◆ **Exercise details**
Retype every record exactly as it appears.

Dataset entries
———

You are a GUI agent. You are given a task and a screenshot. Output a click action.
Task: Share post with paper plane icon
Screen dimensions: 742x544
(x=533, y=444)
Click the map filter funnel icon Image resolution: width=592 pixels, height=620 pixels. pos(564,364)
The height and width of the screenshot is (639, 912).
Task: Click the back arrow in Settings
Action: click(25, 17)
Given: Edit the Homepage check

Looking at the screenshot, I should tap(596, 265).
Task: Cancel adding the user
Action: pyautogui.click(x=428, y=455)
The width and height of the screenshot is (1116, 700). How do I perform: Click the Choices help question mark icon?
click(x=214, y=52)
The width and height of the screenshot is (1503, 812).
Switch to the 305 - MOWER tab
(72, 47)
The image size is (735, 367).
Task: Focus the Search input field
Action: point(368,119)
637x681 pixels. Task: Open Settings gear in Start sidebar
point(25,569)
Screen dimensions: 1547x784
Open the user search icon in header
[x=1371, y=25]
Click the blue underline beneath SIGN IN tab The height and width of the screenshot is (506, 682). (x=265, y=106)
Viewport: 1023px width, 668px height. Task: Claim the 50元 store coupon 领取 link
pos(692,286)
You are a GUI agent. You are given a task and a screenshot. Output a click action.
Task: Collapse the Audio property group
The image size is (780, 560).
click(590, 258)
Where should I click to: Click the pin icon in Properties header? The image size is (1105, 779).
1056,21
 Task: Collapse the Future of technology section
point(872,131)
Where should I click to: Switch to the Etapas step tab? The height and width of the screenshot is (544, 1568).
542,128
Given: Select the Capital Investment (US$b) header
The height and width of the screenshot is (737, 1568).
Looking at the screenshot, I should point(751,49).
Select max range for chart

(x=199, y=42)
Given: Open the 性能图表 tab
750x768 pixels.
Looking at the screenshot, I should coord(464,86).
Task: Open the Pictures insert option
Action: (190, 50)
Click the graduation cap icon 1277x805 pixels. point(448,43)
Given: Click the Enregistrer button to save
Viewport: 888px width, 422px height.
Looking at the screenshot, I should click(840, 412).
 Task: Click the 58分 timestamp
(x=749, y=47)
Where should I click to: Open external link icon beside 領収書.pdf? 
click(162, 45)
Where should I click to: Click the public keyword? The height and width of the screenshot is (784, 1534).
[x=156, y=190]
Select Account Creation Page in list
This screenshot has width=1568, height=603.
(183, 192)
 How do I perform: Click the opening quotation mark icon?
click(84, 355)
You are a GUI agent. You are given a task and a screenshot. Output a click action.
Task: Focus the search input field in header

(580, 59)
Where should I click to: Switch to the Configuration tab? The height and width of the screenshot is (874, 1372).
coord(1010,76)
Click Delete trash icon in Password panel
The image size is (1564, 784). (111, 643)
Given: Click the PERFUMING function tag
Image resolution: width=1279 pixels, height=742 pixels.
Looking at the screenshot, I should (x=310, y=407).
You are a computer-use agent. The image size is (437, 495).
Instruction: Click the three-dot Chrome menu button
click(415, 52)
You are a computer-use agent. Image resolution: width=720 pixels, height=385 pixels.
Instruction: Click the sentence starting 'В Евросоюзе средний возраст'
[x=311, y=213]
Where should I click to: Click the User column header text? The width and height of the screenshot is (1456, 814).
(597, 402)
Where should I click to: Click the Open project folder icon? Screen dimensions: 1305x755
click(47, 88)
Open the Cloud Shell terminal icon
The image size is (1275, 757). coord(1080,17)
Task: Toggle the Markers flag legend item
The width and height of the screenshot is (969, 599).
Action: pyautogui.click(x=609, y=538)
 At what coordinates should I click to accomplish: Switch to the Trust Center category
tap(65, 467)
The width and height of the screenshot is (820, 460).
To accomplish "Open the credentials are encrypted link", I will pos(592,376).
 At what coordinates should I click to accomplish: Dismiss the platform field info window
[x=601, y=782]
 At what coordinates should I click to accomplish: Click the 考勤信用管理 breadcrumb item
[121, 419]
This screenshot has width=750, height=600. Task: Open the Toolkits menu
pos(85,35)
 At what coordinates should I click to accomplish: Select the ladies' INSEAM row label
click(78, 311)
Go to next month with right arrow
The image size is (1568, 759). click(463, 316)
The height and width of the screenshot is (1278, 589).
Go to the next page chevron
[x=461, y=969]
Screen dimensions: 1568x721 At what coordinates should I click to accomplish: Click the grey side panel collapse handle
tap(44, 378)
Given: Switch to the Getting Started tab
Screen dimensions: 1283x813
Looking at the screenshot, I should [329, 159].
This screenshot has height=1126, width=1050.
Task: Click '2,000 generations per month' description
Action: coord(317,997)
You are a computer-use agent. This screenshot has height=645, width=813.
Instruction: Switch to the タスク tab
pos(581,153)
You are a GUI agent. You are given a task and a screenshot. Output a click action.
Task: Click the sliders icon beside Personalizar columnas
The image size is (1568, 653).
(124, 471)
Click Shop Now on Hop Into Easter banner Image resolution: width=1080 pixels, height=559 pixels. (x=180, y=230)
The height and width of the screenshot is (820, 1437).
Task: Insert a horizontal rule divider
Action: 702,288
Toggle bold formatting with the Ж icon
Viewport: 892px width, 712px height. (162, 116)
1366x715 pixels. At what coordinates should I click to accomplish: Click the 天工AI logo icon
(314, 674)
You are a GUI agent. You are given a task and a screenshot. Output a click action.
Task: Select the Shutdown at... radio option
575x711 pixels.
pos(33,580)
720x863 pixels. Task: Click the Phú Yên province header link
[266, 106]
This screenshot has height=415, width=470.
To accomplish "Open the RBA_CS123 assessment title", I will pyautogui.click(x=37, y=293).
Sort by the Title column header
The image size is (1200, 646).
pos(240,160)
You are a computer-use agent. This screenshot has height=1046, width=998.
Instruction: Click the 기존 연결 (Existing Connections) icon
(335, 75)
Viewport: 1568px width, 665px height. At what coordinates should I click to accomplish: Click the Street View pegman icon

———

◆ **Answer space**
You are a GUI agent. You are given a task and a screenshot. Output a click action.
Task: Share post with paper plane icon
Screen dimensions: 742x544
(x=533, y=444)
Click the map filter funnel icon Image resolution: width=592 pixels, height=620 pixels. pos(564,364)
The height and width of the screenshot is (639, 912).
Task: Click the back arrow in Settings
Action: click(25, 17)
Given: Edit the Homepage check

Looking at the screenshot, I should tap(596, 265).
Task: Cancel adding the user
Action: pyautogui.click(x=428, y=455)
The width and height of the screenshot is (1116, 700). How do I perform: Click the Choices help question mark icon?
click(x=214, y=52)
The width and height of the screenshot is (1503, 812).
Switch to the 305 - MOWER tab
(72, 47)
The image size is (735, 367).
Task: Focus the Search input field
Action: point(368,119)
637x681 pixels. Task: Open Settings gear in Start sidebar
point(25,569)
Screen dimensions: 1547x784
Open the user search icon in header
[x=1371, y=25]
Click the blue underline beneath SIGN IN tab The height and width of the screenshot is (506, 682). (x=265, y=106)
Viewport: 1023px width, 668px height. Task: Claim the 50元 store coupon 领取 link
pos(692,286)
You are a GUI agent. You are given a task and a screenshot. Output a click action.
Task: Collapse the Audio property group
The image size is (780, 560).
click(590, 258)
Where should I click to: Click the pin icon in Properties header? The image size is (1105, 779).
1056,21
 Task: Collapse the Future of technology section
point(872,131)
Where should I click to: Switch to the Etapas step tab? The height and width of the screenshot is (544, 1568).
542,128
Given: Select the Capital Investment (US$b) header
The height and width of the screenshot is (737, 1568).
Looking at the screenshot, I should point(751,49).
Select max range for chart

(x=199, y=42)
Given: Open the 性能图表 tab
750x768 pixels.
Looking at the screenshot, I should coord(464,86).
Task: Open the Pictures insert option
Action: (190, 50)
Click the graduation cap icon 1277x805 pixels. point(448,43)
Given: Click the Enregistrer button to save
Viewport: 888px width, 422px height.
Looking at the screenshot, I should click(840, 412).
 Task: Click the 58分 timestamp
(x=749, y=47)
Where should I click to: Open external link icon beside 領収書.pdf? 
click(162, 45)
Where should I click to: Click the public keyword? The height and width of the screenshot is (784, 1534).
[x=156, y=190]
Select Account Creation Page in list
This screenshot has width=1568, height=603.
(183, 192)
 How do I perform: Click the opening quotation mark icon?
click(84, 355)
You are a GUI agent. You are given a task and a screenshot. Output a click action.
Task: Focus the search input field in header

(580, 59)
Where should I click to: Switch to the Configuration tab? The height and width of the screenshot is (874, 1372).
coord(1010,76)
Click Delete trash icon in Password panel
The image size is (1564, 784). (111, 643)
Given: Click the PERFUMING function tag
Image resolution: width=1279 pixels, height=742 pixels.
Looking at the screenshot, I should (x=310, y=407).
You are a computer-use agent. The image size is (437, 495).
Instruction: Click the three-dot Chrome menu button
click(415, 52)
You are a computer-use agent. Image resolution: width=720 pixels, height=385 pixels.
Instruction: Click the sentence starting 'В Евросоюзе средний возраст'
[x=311, y=213]
Where should I click to: Click the User column header text? The width and height of the screenshot is (1456, 814).
(597, 402)
Where should I click to: Click the Open project folder icon? Screen dimensions: 1305x755
click(47, 88)
Open the Cloud Shell terminal icon
The image size is (1275, 757). coord(1080,17)
Task: Toggle the Markers flag legend item
The width and height of the screenshot is (969, 599).
Action: pyautogui.click(x=609, y=538)
 At what coordinates should I click to accomplish: Switch to the Trust Center category
tap(65, 467)
The width and height of the screenshot is (820, 460).
To accomplish "Open the credentials are encrypted link", I will pos(592,376).
 At what coordinates should I click to accomplish: Dismiss the platform field info window
[x=601, y=782]
 At what coordinates should I click to accomplish: Click the 考勤信用管理 breadcrumb item
[121, 419]
This screenshot has width=750, height=600. Task: Open the Toolkits menu
pos(85,35)
 At what coordinates should I click to accomplish: Select the ladies' INSEAM row label
click(78, 311)
Go to next month with right arrow
The image size is (1568, 759). click(463, 316)
The height and width of the screenshot is (1278, 589).
Go to the next page chevron
[x=461, y=969]
Screen dimensions: 1568x721 At what coordinates should I click to accomplish: Click the grey side panel collapse handle
tap(44, 378)
Given: Switch to the Getting Started tab
Screen dimensions: 1283x813
Looking at the screenshot, I should [329, 159].
This screenshot has height=1126, width=1050.
Task: Click '2,000 generations per month' description
Action: coord(317,997)
You are a computer-use agent. This screenshot has height=645, width=813.
Instruction: Switch to the タスク tab
pos(581,153)
You are a GUI agent. You are given a task and a screenshot. Output a click action.
Task: Click the sliders icon beside Personalizar columnas
The image size is (1568, 653).
(124, 471)
Click Shop Now on Hop Into Easter banner Image resolution: width=1080 pixels, height=559 pixels. (x=180, y=230)
The height and width of the screenshot is (820, 1437).
Task: Insert a horizontal rule divider
Action: 702,288
Toggle bold formatting with the Ж icon
Viewport: 892px width, 712px height. (162, 116)
1366x715 pixels. At what coordinates should I click to accomplish: Click the 天工AI logo icon
(314, 674)
You are a GUI agent. You are given a task and a screenshot. Output a click action.
Task: Select the Shutdown at... radio option
575x711 pixels.
pos(33,580)
720x863 pixels. Task: Click the Phú Yên province header link
[266, 106]
This screenshot has height=415, width=470.
To accomplish "Open the RBA_CS123 assessment title", I will pyautogui.click(x=37, y=293).
Sort by the Title column header
The image size is (1200, 646).
pos(240,160)
You are a computer-use agent. This screenshot has height=1046, width=998.
Instruction: Click the 기존 연결 (Existing Connections) icon
(335, 75)
Viewport: 1568px width, 665px height. At what coordinates should I click to accomplish: Click the Street View pegman icon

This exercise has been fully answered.